Magazine

Il a beau avoir photographié des Princes du Moyen-Orient et des célébrités, Benoît Mahaux se considère toujours comme un artisan. Ancré dans son studio au Thier de la Chartreuse, à Liège, cet artisan de l’image savoure les sourires de tous ces « Monsieur et Madame Tout-le-Monde » dont il réalise le portrait avec finesse et professionnalisme.

L’ère des réseaux sociaux aurait-elle définitivement remis le portrait au goût du jour ? Pour le photographe liégeois Benoît Mahaux, c’est oui, sans hésiter ! « Le grand public est de plus en plus sensible au portrait, et surtout, il a moins peur qu’avant de l’objectif. »

Aujourd’hui, les experts en communication le répètent : une belle photo de profil vaut souvent mieux que cent mots bien tournés… Mais autant le dire tout de suite : un selfie pris avec un téléphone portable n’est pas une photo ! Pour Benoît Mahaux, un portrait de qualité est fait pour durer, pour laisser une trace, « un peu comme la peinture d’un artiste. »

En 25 années de métier, Benoît Mahaux a photographié des tas de célébrités, des hommes politiques, de nombreux patrons d’entreprises et sportifs de haut niveau… Il s’est également fait une solide réputation dans le milieu industriel, l’horlogerie, la mode… « Une de nos caractéristiques est de pouvoir monter un studio n’importe où.

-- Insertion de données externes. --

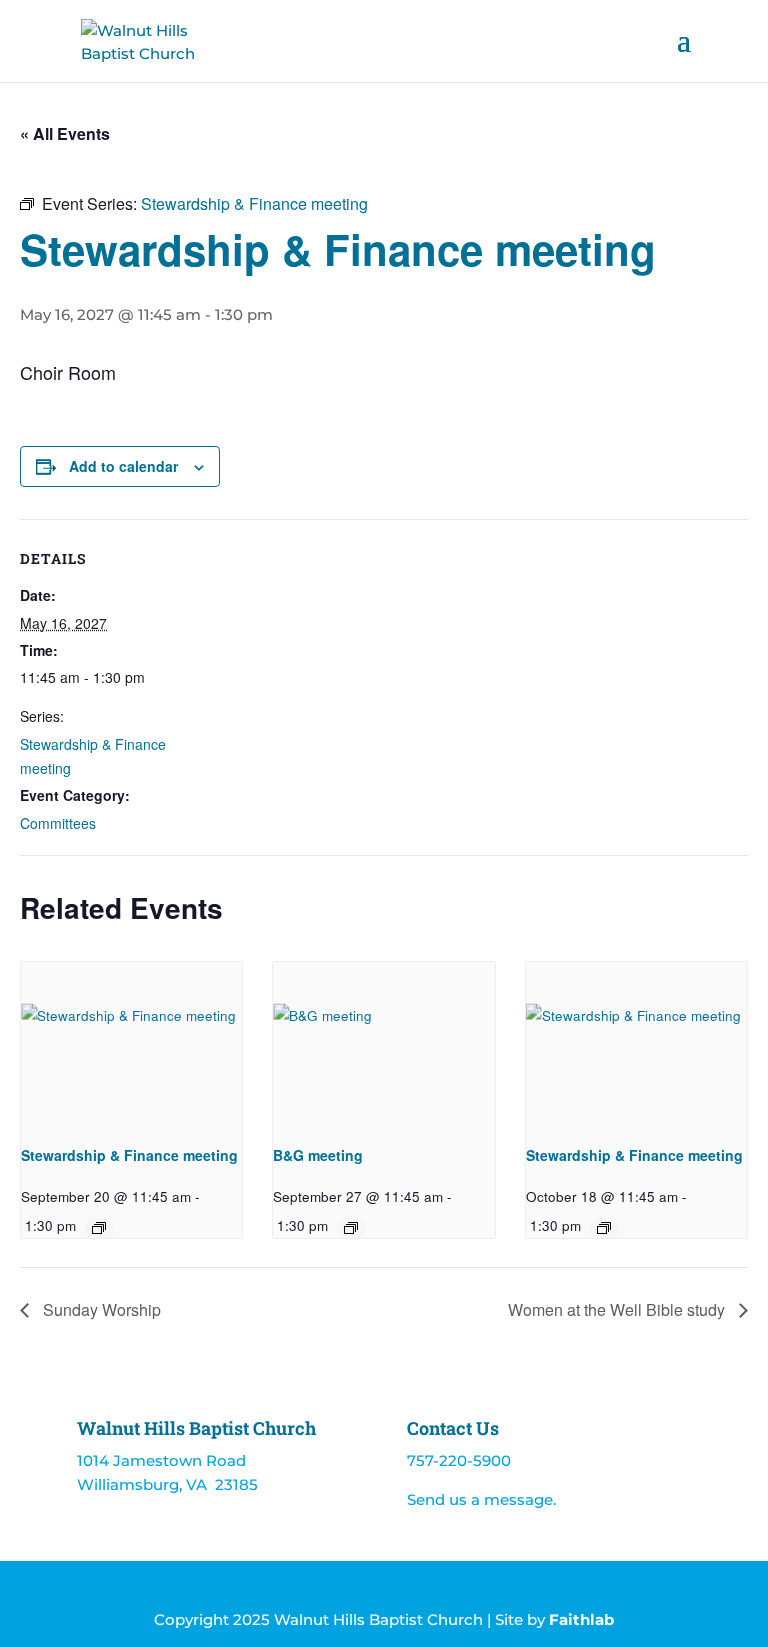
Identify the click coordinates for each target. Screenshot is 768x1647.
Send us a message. (481, 1499)
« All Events (65, 133)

Nous disposons de 40.000 joules d’éclairage, soit plus que certaines agences photos renommées ! »

Par la force des choses, plus de 30% de son travail est réalisé à l’étranger et bon nombre de clients arrivent par le bouche-à-oreille. « Quand on fait un portrait, on entre dans un certaine intimité avec les gens qu’on photographie, si bien que je peux dire que j’ai aujourd’hui plus d’amis que de clients. »

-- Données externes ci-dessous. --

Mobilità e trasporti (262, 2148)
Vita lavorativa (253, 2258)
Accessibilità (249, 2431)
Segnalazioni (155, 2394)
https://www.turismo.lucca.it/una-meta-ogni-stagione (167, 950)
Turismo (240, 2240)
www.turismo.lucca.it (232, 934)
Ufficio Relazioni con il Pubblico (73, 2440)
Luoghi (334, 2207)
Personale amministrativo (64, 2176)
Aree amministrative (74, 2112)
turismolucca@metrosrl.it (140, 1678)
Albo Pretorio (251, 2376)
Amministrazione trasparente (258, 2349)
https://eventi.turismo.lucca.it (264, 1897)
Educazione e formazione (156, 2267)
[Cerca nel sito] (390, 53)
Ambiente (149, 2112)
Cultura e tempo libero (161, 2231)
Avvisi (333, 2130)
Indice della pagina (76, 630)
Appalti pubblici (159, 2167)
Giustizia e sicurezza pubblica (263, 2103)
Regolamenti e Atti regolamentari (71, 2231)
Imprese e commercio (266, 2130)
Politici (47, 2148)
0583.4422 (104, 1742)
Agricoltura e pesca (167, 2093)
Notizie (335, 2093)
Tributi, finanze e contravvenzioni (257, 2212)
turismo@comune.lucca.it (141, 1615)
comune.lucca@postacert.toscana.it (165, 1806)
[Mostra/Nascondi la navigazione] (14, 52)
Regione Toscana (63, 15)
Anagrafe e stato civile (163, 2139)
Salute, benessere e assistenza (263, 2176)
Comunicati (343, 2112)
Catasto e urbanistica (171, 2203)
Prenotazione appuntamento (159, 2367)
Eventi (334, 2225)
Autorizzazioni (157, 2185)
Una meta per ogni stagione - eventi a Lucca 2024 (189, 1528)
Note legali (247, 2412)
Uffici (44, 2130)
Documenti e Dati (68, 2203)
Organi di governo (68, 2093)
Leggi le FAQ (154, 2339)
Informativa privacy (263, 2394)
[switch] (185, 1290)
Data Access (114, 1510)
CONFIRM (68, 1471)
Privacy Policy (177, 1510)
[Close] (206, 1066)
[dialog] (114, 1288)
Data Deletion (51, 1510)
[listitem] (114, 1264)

« Mais ce n’est pas parce que j’ai photographié des célébrités que j’ai la grosse tête », précise-t-il. « Je ne suis pas un collectionneur de trophées mais un artisan, et je revendique le fait d’être Liégeois avant tout. » Après avoir tiré 5.000 photos en 3 jours pour une personnalité, Benoît Mahaux se délecte des portraits « d’anonymes » réalisés dans son studio comme d’un bon dessert. « J’aime les gens ! Je prends du plaisir à les mettre à l’aise et à les rendre au mieux au travers de mes photos. Mon plus beau paiement, c’est leur sourire », confie-t-il.

© Mahaux Photography

Un shooting photo, ça fait du bien

Benoît Mahaux en est convaincu : un shooting photo est bon pour le moral ! « Certaines personnes ne sont pas à l’aise avec leur corps ou pensent qu’elles ne sont pas belles. Mais ce n’est pas vrai ! Il est toujours possible de mettre quelqu’un en valeur sans tricher. » Le photographe déteste Photoshop. « Je préfère travailler avec la lumière. Pour moi, il est important que la photo reste authentique. Parfois, je pourrai accentuer certaines rides pour donner plus de puissance au portrait. Mais je fais toujours cela avec les gens. Nous travaillons ensemble. »

© Mahaux Photography

Des clients créatifs !

Souvent, son travail est cadré par des cahiers de charges très précis, provenant des agences de pub ou de services de communication d’entreprises. Mais parfois, une opportunité d’explorer un terrain plus créatif se présente, et c’est la cerise sur le gâteau… « Récemment, un ingénieur français m’a fait une demande un peu particulière. Il avait deux photos de ses ancêtres en habits militaires, trouvées dans le grenier de sa grand-mère. Cela faisait deux mois qu’il ne se rasait plus en vue de faire un portrait qui ressemble à ces photos. Puis il a offert ses portraits à ses parents. J’ai trouvé sa démarche vraiment intéressante ! »

© Mahaux Photography

Je rêvais de photographier des hauts-fourneaux

Son amour pour ce métier, Benoît Mahaux le puise dans ses origines. Ils étaient sept enfants, trois sont devenus photographes… « Mon père avait un studio et réalisait 90% de son travail dans l’industrie. Je le voyais photographier les hauts-fourneaux et je rêvais de le faire aussi ! »

Mais avant de pouvoir photographier son premier haut-fourneau, Benoît Mahaux a dû attendre 20 ans et passer par quelques chemins détournés. « Au début, mon père me disait que la photographie n’avait pas d’avenir. Aujourd’hui, ça fait plus de 25 ans que je photographie ! »

Et quand il n’est pas en train de photographier, Benoît Mahaux s’attèle à retaper son studio installé dans un bâtiment classé - les écuries du couvent de la Chartreuse -, pour lequel lui et son épouse ont eu le coup de foudre en 2006, et qu’ils ont complètement réaménagé en un espace qui transpire la passion et la générosité.